Однако осторожного похлопывания оказалось мало, в чувства коррехидора привела только лишь вполне себе увесистая оплеуха, которую в конец отчаявшаяся девушка отвесила ему. Вил открыл глаза.
— Хвала богам, — прошептала чародейка, заглядывая в миндалевидные глаза цвета спелых желудей.
— Вы так счастливы, оттого что держите в руках моё лицо, или собираетесь меня поцеловать? — хрипловатым шёпотом поинтересовался коррехидор.
— Ни первое, ни второе, — ответила Рика и буквально отдёрнула руки, — просто я убедилась, что у вас зрачки одинакового размера, а это значит никаких серьёзных повреждений вы от удара не получили. Опишите своё состояние.
— Желаете поиграть в доктора?
— Да ну вас с вашими шуточками! Нас травмировали, привезли неизвестно куда, грамотно связали, и, возможно, собираются убить, а вы вздумали подначивать меня!
— Предпочитаете водопад упрёков с неименным: «Я же говорил, а вы не послушали, сделали по своему, и вот теперь по вашей вине…» с дальнейшим перечислением ваших прегрешений месяцев эдак за пять?
Рика рассудила, если коррехидор в состоянии шутить, значит и он более или менее в норме, поэтому перестала донимать его расспросами, справившись лишь, насколько сильно кружится у него голова. Тот ответил, что головокружение, конечно, есть, но жить оно практически не мешает.
— А к головным болям я привык, — отмахнулся Вил, — у меня это по материнской линии. Она тоже от мигреней мучается. Но вот мой батюшка почитает эту болезнь постыдной и бабской. У него голова болела лишь однажды, когда он простудился и слёг с лихорадкой. Так что давайте подумаем, где мы, и каким образом нам отсюда следует выбираться.
— Моя сумочка с заготовками боевых заклятий бесследно пропала, — с грустью констатировала чародейка, — как бы нам не хотелось избежать опыта Каэ-доно, где приходилось колдовать подручными средствами, а придётся повторить. Как вы думаете, они собираются нас убить?
— Насколько я понимаю, под многозначительным «они» вы понимаете семейку, а, точнее, шайку Парков?
Девушка кивнула.
— Вот это — очень вряд ли.
— Откуда такая уверенность?
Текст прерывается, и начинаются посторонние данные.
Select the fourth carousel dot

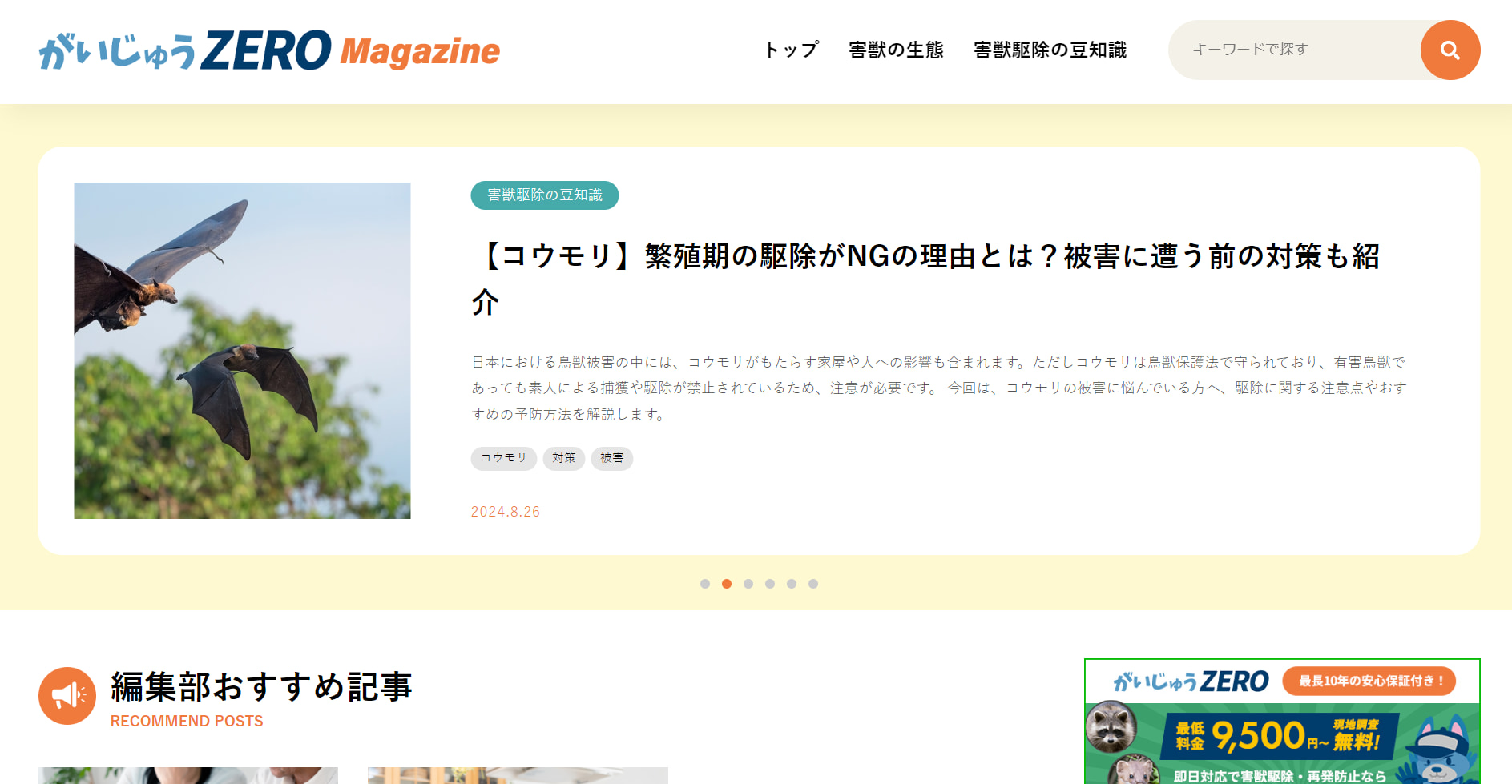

Нас пребольно бьют по голове, вырубают, отвозят в одним богам ведомую глушь, привязывают к стульям, а дальше пускай ваша богатая фантазия дорисует дальнейший ход событий.
— Парки — торговцы смертью, их псевдодочери явно оказывают интимные услуги, но они — не убийцы. Если бы и убили сгоряча, то сразу, — возразил Вил, — возможно, кто-то узнал меня, или, что наиболее вероятное, просто увидели у меня на шее амулет коррехидора и решили изолировать нас на какое-то время, чтобы прикрыть свою лавочку и убраться подальше от столицы. Ведь что им грозит за наркоторговлю? Каторга. А преднамеренное убийство древесно-рождённого — смертная казнь.
— Не думайте, будто никто не рискнёт расправиться с вами, — из чистого духа противоречья возразила Рика, — читала я про одного господина из борёкудана. Он владел крабовой фермой, и этим самым крабам он трупы своих врагов скармливал. Крабам ведь глубоко безразлично, чей труп они объедают: древесно-рождённого или простого артанца.